- Doily Allergen
Book Club Sends Goons To Intimidate Inactive Members Into Joining Mailing List
Last week, several inactive members of the UI Book Club were alarmed to find three thuggish goons waiting outside their residences. Sophomore Hailey Post, the only Book Club member willing to speak to us, relayed the startling experience.
“As a 20 year-old white girl who’s never been in the mob or visited New Jersey, the last thing I expected to see when I opened my front door is three heavyset men in tracksuits waiting outside with their arms crossed,” Post said. “They were either Italian, Russian, or Irish, or one of each, but that’s beside the point. One of them got right in front of the doorway and was all, ‘You Hailey? We hear you ain’t been showin’ up to book club recently, so we just figured we’d come check in on ya, ‘cause ya must not know about all the valuable discouhse ya missin’ out on, or you’d be showin’ up to meetins like ya said ya would at the beginning of the semestah.’”
Post mentioned that at one point, one of the goons took out a tasseled bookmark and began to slap it against his hand, an action that she believes was designed to intimidate her.
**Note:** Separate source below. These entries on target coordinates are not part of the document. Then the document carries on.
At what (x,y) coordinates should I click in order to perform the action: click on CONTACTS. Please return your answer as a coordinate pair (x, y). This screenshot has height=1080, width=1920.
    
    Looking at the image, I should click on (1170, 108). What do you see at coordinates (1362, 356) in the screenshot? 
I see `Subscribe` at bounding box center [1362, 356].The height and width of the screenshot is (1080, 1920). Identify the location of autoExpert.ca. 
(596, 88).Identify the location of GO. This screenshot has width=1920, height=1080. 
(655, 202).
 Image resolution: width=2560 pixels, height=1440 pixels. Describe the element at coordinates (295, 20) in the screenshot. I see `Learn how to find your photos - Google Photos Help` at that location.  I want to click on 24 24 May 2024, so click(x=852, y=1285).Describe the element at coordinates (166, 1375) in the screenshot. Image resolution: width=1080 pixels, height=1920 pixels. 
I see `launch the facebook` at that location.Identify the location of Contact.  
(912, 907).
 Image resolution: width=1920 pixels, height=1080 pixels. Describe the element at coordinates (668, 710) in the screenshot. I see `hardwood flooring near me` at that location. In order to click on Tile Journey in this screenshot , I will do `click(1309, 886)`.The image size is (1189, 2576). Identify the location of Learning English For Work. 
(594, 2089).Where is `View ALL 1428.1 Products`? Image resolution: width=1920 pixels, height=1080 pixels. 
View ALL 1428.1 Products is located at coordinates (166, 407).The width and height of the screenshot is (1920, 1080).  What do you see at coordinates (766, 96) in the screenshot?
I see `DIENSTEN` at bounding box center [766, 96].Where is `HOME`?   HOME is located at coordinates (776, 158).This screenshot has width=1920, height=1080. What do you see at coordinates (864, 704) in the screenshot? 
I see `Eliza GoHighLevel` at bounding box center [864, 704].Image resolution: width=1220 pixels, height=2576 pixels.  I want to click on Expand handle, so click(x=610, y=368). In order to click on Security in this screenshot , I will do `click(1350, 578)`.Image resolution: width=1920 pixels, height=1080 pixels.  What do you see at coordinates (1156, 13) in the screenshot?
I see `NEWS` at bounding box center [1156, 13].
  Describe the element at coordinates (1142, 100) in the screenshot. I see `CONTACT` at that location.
“Club’s aboutta staht a whole section on Jane Austen,” the goon reportedly told her. “We’re stahtin’ with Sense and Sensibility and then movin’ on to Pride and Prejudice, so we can figyah out how they influenced the increased use of free indirect discouhse in literature durin’ the ninetheenth century – don’t ya wanna be a paht of that? We want ya to be a paht a that, ‘cause that makes us feel like we can rely on ya, ya know what I’m sayin’? Other guys in the Book Club want to feel like we can trust ya, and when you don’t respond to the emails, I’m not sayin’ we can’t, but…”
Post explained that the three men launched into a spirited discussion of the importance of feminist authors during this time period, mocking a certain Johnny “Three Fingers” Cabernecci who had parroted analysis on feminist themes in Emma from a Wikipedia article and presented it as his own at last week’s meeting.
According to Post, the goons handed her an unsealed envelope before they left, telling her she should know what to expect if they had to return. Inside was a pair of broken reading glasses.
“I was more confused than anything else, especially by the end part, since I don’t wear glasses. But it definitely got me to start going to meetings again. I’m starting to see their point about how great Jane Austen novels are.”